Doses maiores

17 de abril de 2012

Aos mestres indígenas, com carinho

Grande parte das pessoas ainda encara os indígenas como povos ingênuos, que têm muito a aprender e evoluir. Espécie de crianças a serem educadas. Algo bastante conveniente para o poder econômico, que está de olho em suas terras.

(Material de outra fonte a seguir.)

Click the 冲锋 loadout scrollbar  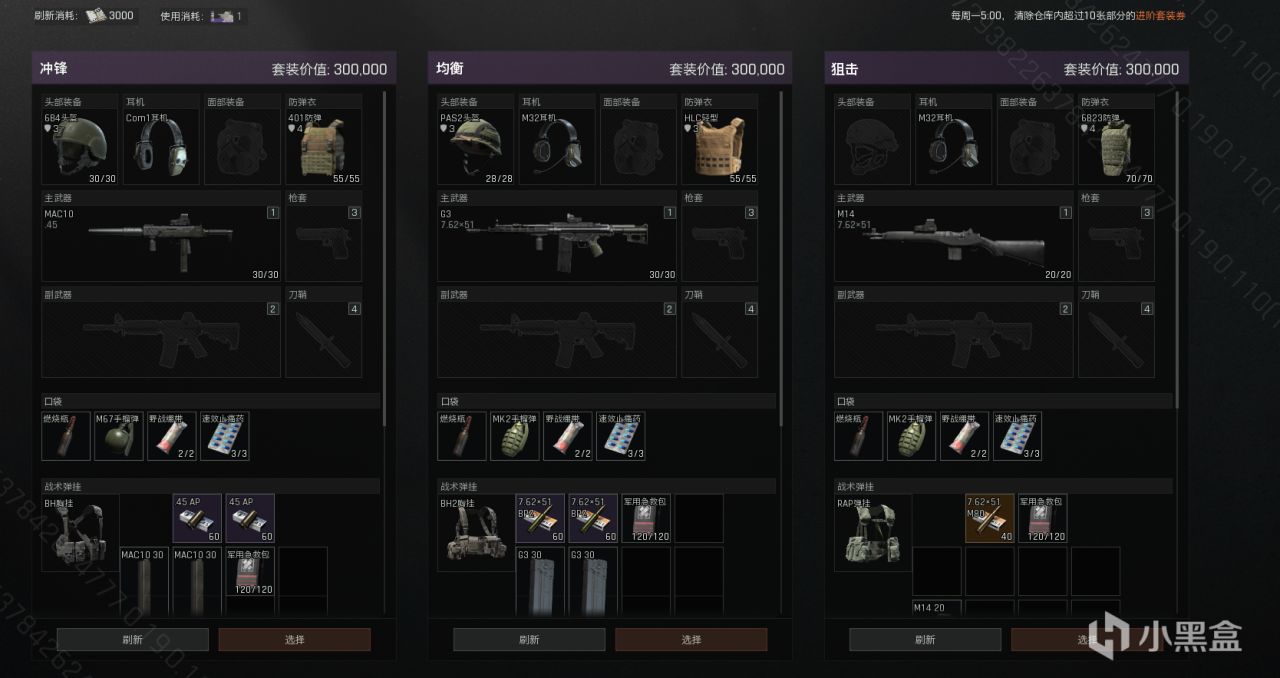(x=385, y=350)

Sobre isso, vejamos um trecho do livro “Convite à Filosofia”, de Marilena Chauí. Referindo-se aos povos ameríndios que não estavam organizados em grandes impérios, a filósofa diz que:

... os conquistadores encontraram as demais nações americanas organizadas de maneira incompreensível para os padrões europeus. Transformaram o que eram incapazes de compreender em inferioridade dos americanos. Considerando-os selvagens e bárbaros, justificavam a escravidão, a evangelização e o extermínio.


A esta visão dá-se o nome de etnocentrismo. Isto é, uma concepção que considera como corretos apenas padrões e valores dos brancos. O atraso dos povos indígenas estaria no fato de não terem mercado, escrita, história e Estado. Não é bem assim, explica Marilena:

O antropólogo francês Pierre Clastres estudou essas sociedades por um prisma completamente diferente, longe do etnocentrismo costumeiro. Mostrou que possuem escrita, mas que esta não é alfabética nem ideográfica ou hieroglífica (isto é, não é a escrita conhecida pelos ocidentais e orientais), mas é simbólica, gravada nos corpos das pessoas por sinais específicos, inscrita com sinais específicos em objetos determinados e em espaços determinados. Somos nós que não sabemos lê-la.

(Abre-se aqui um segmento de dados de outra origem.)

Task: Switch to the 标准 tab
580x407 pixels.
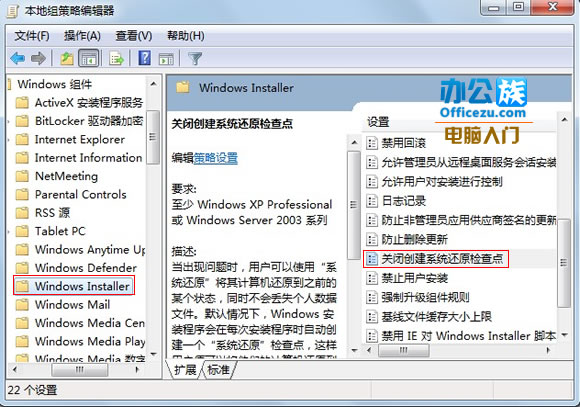Action: (x=218, y=370)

Mostrou também que possuem memória – mitos e narrativas dos povos -, transmitida oralmente de geração em geração, transformando-se de geração em geração. Mostrou, pelas mudanças na escrita e na memória, que tais sociedades possuem História, mas que esta é inseparável da relação dos povos com a Natureza, diferentemente da nossa História, que narra como nos separamos da Natureza e como a dominamos. Mas, sobretudo, mostrou por que e como tais sociedades são contra o mercado e contra o Estado. Em outras palavras, não são sociedades sem comércio e sem Estado, mas contrárias a eles.

Diante disso, é bem duvidoso que sejamos nós os que têm algo a ensinar. Basta ver o que estamos fazendo com o ambiente e o que é o Estado sob o qual vivemos. Amanhã, continuaremos a aprender com os índios.